**Text for analysis:**
>>>

Remarks by Ms. Bonnie Gurewitsch, Archivist/Curator, Museum of Jewish Heritage - A Living Memorial to the Holocaust, NYC

One of the questions teachers of Holocaust Studies hear frequently is – “Why didn’t they fight back?” The answer is that there was an enormous amount of fighting back – but we have to understand just what it meant to fight against the Nazis during the Holocaust. What options were available to an unarmed civilian population against the most heavily armed, technologically advanced armies in Europe, who had the tactical advantage of the aggressor, and the cooperation, if not collaboration, of most of the occupied countries?

One common theme in the film that we just saw is the young age of the resisters. They were teenagers, 16 – 19 years old, old enough to accept the unprecedented information that Nazi occupation and policies would result in the murder of Jews, but young enough to take life-threatening risks to resist them. We also see how the situation was interpreted differently by the girls and by their parents, and how family relationships and responsibilities influenced decision-making.

<<<

Reproduce verbatim the passage of the Holocaust resistance remarks between "One of the questions" and "the occupied countries?", inclusive.

**Dataset entries:**
>>>

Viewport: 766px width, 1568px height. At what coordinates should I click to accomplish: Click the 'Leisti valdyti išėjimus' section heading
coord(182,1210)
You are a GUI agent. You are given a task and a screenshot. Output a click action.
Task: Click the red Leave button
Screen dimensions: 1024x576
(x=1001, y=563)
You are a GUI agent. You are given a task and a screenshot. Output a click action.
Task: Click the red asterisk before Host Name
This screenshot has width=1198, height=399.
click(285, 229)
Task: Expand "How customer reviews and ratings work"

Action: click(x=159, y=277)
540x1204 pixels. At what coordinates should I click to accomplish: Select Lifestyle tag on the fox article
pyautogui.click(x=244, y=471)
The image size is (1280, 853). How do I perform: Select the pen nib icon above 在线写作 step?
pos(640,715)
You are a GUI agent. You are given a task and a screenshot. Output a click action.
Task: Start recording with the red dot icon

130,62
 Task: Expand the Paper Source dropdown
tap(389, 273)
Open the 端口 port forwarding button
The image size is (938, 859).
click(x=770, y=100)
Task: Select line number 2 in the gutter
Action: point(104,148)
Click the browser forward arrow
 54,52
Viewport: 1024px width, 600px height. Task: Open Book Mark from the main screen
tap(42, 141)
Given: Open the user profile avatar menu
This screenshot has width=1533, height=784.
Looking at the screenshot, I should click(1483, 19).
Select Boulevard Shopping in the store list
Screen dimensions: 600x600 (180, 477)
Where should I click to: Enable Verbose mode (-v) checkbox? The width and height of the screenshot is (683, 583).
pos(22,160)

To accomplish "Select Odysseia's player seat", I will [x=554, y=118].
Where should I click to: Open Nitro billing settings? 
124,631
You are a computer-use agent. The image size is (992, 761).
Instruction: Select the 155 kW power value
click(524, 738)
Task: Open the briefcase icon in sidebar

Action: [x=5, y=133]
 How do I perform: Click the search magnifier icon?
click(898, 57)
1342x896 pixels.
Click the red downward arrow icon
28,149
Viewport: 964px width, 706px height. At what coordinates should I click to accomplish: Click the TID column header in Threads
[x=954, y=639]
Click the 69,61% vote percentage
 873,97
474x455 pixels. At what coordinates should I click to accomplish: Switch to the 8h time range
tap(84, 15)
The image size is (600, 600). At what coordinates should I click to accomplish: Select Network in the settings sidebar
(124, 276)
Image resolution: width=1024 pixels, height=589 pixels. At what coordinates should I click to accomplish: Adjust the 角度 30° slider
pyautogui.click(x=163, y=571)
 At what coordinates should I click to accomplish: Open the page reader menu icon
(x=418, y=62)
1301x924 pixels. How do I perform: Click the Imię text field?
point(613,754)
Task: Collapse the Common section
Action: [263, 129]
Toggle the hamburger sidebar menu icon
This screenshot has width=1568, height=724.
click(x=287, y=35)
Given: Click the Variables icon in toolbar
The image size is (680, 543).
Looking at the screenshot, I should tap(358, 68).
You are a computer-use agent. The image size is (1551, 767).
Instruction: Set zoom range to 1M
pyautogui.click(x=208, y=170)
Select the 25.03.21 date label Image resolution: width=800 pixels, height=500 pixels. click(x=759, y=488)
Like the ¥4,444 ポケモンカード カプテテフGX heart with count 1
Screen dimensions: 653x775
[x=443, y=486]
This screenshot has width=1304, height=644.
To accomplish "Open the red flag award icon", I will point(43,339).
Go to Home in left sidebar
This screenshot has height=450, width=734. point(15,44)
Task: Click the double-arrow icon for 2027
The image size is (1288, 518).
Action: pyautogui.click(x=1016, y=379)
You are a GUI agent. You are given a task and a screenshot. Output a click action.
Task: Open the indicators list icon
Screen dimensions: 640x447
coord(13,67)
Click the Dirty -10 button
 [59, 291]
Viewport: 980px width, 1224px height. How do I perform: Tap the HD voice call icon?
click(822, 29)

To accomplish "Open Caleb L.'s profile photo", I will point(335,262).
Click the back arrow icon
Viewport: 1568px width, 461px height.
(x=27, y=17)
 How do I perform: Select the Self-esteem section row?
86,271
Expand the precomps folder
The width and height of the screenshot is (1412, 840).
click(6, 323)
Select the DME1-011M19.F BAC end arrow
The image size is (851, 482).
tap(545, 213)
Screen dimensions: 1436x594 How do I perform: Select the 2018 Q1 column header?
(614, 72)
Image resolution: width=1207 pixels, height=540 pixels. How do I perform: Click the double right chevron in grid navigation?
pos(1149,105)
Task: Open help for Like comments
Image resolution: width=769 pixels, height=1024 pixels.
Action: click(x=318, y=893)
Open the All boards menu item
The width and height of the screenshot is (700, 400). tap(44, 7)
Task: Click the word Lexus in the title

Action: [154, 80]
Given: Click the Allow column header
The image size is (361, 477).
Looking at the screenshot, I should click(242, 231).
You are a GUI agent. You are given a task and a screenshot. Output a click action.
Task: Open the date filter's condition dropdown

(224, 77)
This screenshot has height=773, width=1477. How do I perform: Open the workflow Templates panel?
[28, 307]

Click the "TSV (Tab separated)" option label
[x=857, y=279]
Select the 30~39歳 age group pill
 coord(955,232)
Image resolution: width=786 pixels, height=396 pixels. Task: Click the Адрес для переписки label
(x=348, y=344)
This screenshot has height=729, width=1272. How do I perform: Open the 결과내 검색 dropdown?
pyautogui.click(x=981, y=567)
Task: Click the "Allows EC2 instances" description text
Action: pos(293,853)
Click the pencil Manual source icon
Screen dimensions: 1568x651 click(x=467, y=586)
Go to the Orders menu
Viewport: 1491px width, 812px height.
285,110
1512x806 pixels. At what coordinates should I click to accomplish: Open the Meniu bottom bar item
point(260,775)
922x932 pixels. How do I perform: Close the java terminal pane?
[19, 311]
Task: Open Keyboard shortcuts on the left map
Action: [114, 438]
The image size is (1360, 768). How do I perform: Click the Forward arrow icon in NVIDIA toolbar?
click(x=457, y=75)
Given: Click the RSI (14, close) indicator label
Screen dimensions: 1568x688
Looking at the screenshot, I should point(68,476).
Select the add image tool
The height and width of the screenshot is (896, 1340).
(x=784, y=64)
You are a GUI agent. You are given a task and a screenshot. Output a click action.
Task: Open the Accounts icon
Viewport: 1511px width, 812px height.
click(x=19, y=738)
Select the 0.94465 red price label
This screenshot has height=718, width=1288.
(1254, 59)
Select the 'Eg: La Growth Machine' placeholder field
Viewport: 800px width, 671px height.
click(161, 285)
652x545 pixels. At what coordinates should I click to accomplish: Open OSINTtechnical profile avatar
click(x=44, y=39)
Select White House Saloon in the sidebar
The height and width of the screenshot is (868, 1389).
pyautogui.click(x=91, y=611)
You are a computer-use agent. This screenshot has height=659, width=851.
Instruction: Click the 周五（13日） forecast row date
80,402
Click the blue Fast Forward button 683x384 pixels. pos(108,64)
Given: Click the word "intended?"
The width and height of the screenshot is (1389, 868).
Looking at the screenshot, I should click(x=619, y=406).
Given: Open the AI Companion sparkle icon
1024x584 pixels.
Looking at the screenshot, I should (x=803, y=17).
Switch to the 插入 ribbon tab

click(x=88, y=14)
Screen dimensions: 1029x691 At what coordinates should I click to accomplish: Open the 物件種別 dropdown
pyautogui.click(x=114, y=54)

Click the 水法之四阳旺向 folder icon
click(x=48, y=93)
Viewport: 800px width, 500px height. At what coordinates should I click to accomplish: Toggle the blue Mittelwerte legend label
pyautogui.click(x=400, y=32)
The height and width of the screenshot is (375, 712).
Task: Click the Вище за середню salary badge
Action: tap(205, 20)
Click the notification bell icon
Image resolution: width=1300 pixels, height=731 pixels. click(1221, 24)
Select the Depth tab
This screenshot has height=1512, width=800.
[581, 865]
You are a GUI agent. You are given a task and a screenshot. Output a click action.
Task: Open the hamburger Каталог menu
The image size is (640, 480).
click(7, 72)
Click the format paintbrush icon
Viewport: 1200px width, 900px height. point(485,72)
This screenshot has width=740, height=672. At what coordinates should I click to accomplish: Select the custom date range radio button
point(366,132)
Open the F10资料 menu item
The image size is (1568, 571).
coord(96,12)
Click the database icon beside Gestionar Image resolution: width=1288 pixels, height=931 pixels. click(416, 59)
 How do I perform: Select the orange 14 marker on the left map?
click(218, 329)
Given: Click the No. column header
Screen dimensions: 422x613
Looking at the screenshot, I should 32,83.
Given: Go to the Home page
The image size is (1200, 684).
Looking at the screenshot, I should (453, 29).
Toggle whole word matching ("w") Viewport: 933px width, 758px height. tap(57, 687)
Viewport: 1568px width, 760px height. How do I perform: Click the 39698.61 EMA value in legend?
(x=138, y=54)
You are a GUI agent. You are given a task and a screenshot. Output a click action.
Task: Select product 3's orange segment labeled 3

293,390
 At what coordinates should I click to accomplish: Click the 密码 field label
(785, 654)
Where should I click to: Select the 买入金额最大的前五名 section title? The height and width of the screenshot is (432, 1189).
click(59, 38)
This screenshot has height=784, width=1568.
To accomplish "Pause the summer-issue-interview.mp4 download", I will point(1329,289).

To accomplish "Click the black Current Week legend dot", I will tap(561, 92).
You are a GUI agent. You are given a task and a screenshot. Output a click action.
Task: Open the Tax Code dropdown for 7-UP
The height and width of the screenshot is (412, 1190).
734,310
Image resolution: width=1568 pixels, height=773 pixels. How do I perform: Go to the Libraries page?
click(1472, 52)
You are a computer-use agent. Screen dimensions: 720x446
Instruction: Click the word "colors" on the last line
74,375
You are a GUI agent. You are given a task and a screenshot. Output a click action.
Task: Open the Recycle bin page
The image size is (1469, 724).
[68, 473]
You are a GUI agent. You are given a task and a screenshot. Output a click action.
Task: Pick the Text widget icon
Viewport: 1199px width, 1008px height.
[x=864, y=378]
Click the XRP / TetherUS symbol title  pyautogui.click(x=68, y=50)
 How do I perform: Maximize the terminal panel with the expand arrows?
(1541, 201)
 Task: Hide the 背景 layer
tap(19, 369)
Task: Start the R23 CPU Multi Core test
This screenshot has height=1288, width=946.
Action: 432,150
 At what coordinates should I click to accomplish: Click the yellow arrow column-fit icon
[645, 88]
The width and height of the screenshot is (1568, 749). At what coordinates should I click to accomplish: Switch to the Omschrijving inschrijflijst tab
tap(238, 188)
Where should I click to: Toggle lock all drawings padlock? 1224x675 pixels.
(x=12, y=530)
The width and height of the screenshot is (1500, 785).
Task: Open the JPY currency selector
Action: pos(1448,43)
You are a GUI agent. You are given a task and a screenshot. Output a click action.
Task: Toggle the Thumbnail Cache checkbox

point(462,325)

<<<

**Expected answer:**
One of the questions teachers of Holocaust Studies hear frequently is – “Why didn’t they fight back?” The answer is that there was an enormous amount of fighting back – but we have to understand just what it meant to fight against the Nazis during the Holocaust. What options were available to an unarmed civilian population against the most heavily armed, technologically advanced armies in Europe, who had the tactical advantage of the aggressor, and the cooperation, if not collaboration, of most of the occupied countries?